- **TO DO**: Using the data below, gather each line that includes the word "Contact".
..............................
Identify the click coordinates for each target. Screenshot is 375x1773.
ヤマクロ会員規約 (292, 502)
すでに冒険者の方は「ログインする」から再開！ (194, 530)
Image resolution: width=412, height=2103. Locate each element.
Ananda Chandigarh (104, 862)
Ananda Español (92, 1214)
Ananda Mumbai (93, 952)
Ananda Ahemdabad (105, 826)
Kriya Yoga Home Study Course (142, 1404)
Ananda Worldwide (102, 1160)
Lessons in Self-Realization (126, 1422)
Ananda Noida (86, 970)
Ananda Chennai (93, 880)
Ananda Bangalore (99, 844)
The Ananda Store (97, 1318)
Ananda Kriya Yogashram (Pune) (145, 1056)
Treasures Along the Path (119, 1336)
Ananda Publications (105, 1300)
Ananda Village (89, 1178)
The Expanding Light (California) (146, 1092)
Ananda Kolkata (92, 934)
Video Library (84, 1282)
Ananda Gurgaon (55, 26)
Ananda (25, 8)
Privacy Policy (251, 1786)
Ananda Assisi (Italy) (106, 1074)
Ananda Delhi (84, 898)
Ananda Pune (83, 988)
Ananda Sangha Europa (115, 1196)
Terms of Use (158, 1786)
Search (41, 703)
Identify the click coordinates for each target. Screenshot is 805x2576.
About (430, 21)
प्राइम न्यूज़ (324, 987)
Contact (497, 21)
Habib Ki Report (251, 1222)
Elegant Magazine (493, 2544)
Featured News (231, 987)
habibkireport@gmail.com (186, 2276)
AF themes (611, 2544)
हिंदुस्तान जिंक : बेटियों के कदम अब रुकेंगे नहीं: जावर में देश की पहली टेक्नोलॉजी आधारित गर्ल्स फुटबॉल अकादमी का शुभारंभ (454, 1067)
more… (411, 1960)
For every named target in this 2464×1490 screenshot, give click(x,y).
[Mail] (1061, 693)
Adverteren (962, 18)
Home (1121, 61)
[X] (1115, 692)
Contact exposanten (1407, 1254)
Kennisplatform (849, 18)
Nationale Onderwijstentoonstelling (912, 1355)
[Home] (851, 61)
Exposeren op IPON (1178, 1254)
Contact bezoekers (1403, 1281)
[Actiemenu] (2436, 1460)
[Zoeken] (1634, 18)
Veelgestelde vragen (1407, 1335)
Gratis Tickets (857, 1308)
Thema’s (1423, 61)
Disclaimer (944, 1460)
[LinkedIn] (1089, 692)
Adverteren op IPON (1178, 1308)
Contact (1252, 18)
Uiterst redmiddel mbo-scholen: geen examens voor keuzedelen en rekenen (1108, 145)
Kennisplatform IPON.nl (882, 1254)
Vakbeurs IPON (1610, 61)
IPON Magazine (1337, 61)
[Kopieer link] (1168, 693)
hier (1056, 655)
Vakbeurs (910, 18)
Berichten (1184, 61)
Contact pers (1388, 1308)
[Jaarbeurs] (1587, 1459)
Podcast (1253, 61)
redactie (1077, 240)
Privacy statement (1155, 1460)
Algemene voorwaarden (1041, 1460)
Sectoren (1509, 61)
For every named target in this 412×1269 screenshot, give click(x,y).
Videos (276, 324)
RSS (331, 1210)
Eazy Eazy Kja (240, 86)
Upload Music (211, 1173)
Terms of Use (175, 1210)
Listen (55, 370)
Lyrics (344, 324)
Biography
..............................
- **SOLUTION TO THE PROBLEM**:
Contact (497, 21)
Contact exposanten (1407, 1254)
Contact bezoekers (1403, 1281)
Contact (1252, 18)
Contact pers (1388, 1308)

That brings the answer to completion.